I think the commercial being louder than the show is a product of the station you are watching, not the commercial itself.


----------



## Katie H (Oct 8, 2011)

Actually, many, I can't say all, commercials are designed to be louder than programming.  It's a method to get viewers' attention.  Doesn't work on me as I've always practiced effective mute button control during commercials.

If advertisers relied on commercials to get me to purchase their goods or services, they'd all be broke.  I've never been one to pay attention to written ads, particularly in magazines, and definitely do not pay heed to TV or radio commercials.

As for cute commercials, nothing comes to mind right now.  So many of what I see on the tube are an insult to our intelligence and it's truly amazing how complex and sophisticated many of the current ads are.  It's no wonder advertising is so expensive.


----------



## Andy M. (Oct 8, 2011)

There are things I hate about commercials more than just specific commercials.

The voice on truck commercials has to be gruff sounding and tough guy- like. 

Any product that uses completely unrelated graphics to sell their product.  e.g. there is a transformer type robot in a futuristic battle to the death with an attractive woman (in a skin tight outfit).  Laser bolts and explosions all over the place.  The product - wireless telephone service.

Any commercial that trashes the competition to make themselves look better.

Car ads that pick and choose features to compare to other makes.  "better mileage than a BMW, more rear seat leg room than a Lexus, More horsepower than an Acura."  It suggests they're better than all those brands but in reality they may or may not be.


----------



## Andy M. (Oct 8, 2011)

My favorite commercial of all time is the original Beggin Strips ad.  Can't get enough of it.

Now I really like the Darth Vader/VW ad.


----------



## Katie H (Oct 8, 2011)

Andy M. said:


> My favorite commercial of all time is the original Beggin Strips ad.  Can't get enough of it.
> 
> Now I really like the Darth Vader/VW ad.



Oh, Andy, you must be my twin.  I love, love, love that Beggin's Strips ad.  That goofy dog just cracks me up!!  I can hear the ad now.  I'm a sucker for animals.


----------



## PrincessFiona60 (Oct 8, 2011)

Andy M. said:


> The voice on truck commercials has to be gruff sounding and tough guy- like.



Oh that voice belongs to Sam Elliot...he could sell me a truck or a side of beef...


----------



## pacanis (Oct 8, 2011)

... or a Coors beer ;^)


----------



## Dawgluver (Oct 8, 2011)

The honey badger with the cobra in his mouth, cracking pistashios!  I want a honey badger.

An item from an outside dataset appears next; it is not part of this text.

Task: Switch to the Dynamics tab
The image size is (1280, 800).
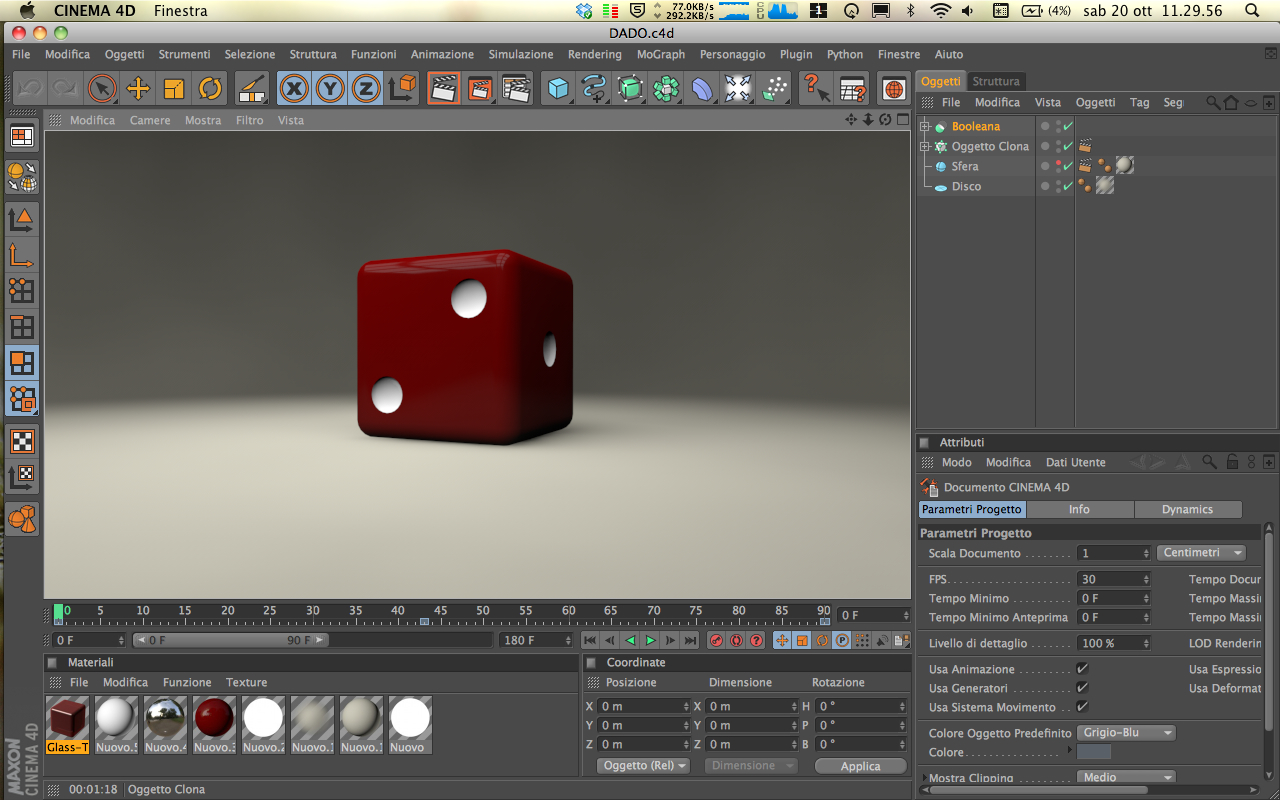Action: [x=1187, y=509]
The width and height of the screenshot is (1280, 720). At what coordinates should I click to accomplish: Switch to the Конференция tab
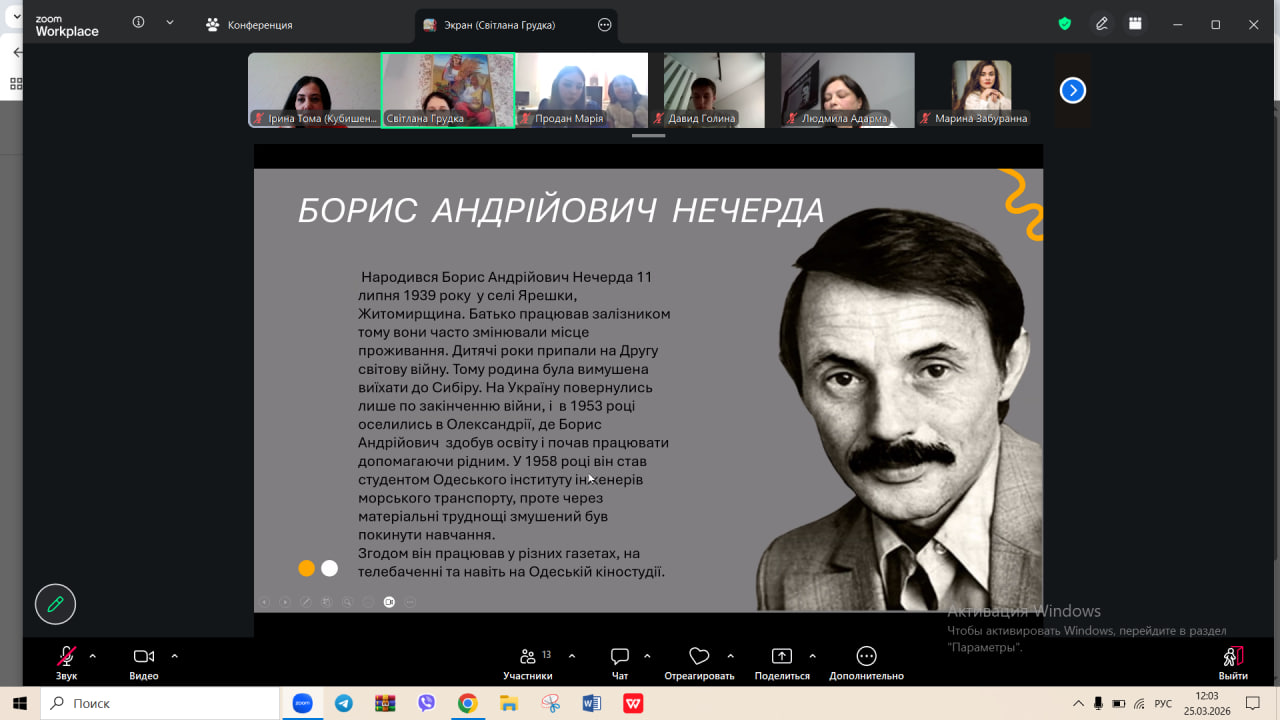[250, 25]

I liked the one with the dog worried about his bone (Trouble, Worry Worry Worry) until it got overplayed.


----------



## Sir_Loin_of_Beef (Oct 8, 2011)

My current favorite commercial because, well, you've seen the picture of my guys Tyson, Orange Julius, Tyrone Shoelaces, and Mr. Spock hanging out on the bed with Sebastien Corbetti, right?

Cat Man - YouTube


----------



## CWS4322 (Oct 8, 2011)

The Coors beer commercial with the Saint Bernards made me laugh every time it came on. Over 50 Saints have passed through our lives because of my involvement in Saint rescue. I could picture Saints who passed through our lives doing that.


----------



## chopper (Oct 8, 2011)

Andy M. said:
			
		

> My favorite commercial of all time is the original Beggin Strips ad.  Can't get enough of it.
> 
> Now I really like the Darth Vader/VW ad.

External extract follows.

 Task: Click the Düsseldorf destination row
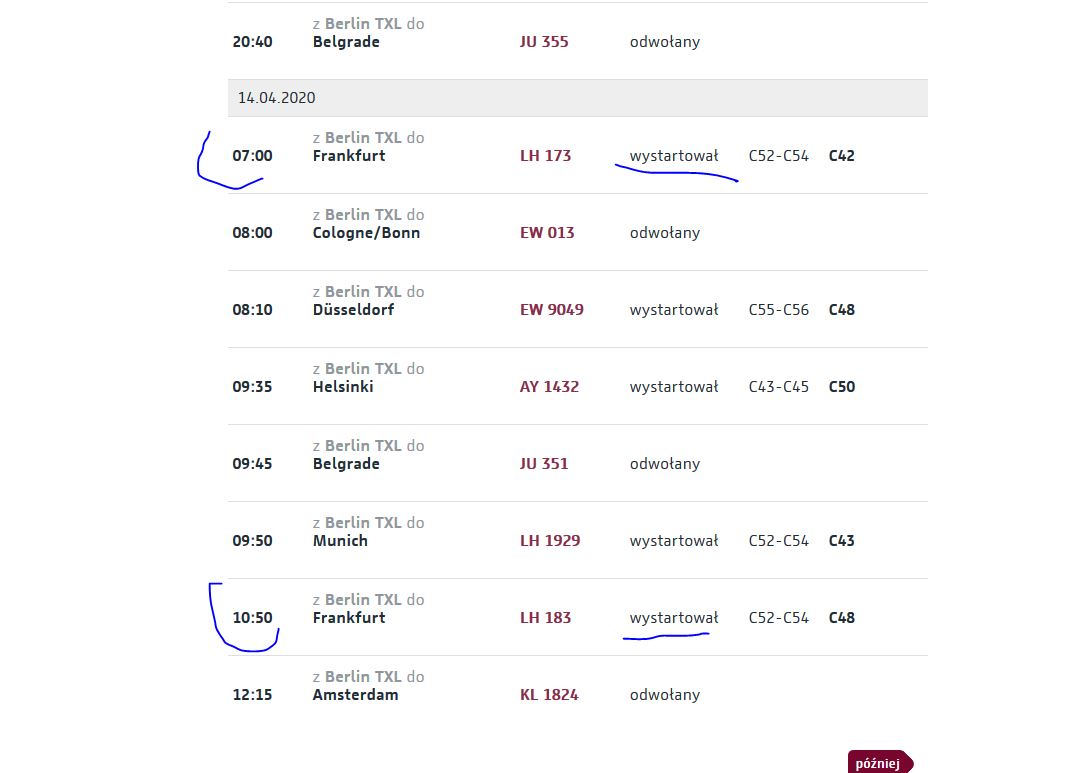pyautogui.click(x=578, y=309)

This one wins for me as well as my DH!  We just love it!  I still buy the product for my "kids" pictured in my avitar.


----------



## PrincessFiona60 (Oct 8, 2011)

The Darth Vader ad makes us stop whatever we are doing to watch it, it's fantastic.  What a cool Dad!  

The old Lifesaver add with the sun setting and the little kid says, "Do it again, Daddy."


----------



## chopper (Oct 8, 2011)

PrincessFiona60 said:
			
		

> The Darth Vader ad makes us stop whatever we are doing to watch it, it's fantastic.  What a cool Dad!
> 
> The old Lifesaver add with the sun setting and the little kid says, "Do it again, Daddy."



It is great to see someone portrayed as a great dad. Too often people are portrayed as terrible parents and kids in charge. It's kind of a pet peeve of mine. I don't like seeing the dad look stupid, the mom looking like a witch and the children looking like they are the only smart ones in the room. The Darth Vator commercial is fantastic!


----------



## buckytom (Oct 8, 2011)

+1 chopper. i can't stand ads that make parents look dumb. or when men are made to look like complete idiots and the wife or gf just laughs at them or treats them like a child.

i also can't stand all of those viagara commercials. a bunch of 55 year old male models in a rock band, or fixing an old car? gimme a break. at least they should look like they know how to play the instruments, or use a too.

i probably watch more commercials than anyone here.


----------



## PrincessFiona60 (Oct 8, 2011)

buckytom said:


> i probably watch more commercials than anyone here.



The Official Couch Potato!


----------



## vitauta (Oct 8, 2011)

i like the hanes socks commercial for one reason and one reason only--to hear the father say "i'm sick of it" and have the young son parrot the phrase (as young boys will) - "SIKKovITT!!"--i listen for this little gem every time....


----------



## Dawgluver (Oct 8, 2011)

Like that one too!  And I catch myself thinking, they might have something there....


----------



## Aunt Bea (Oct 8, 2011)

I am against all political/election commercials and all shock commercials for things like smoking and animal abuse.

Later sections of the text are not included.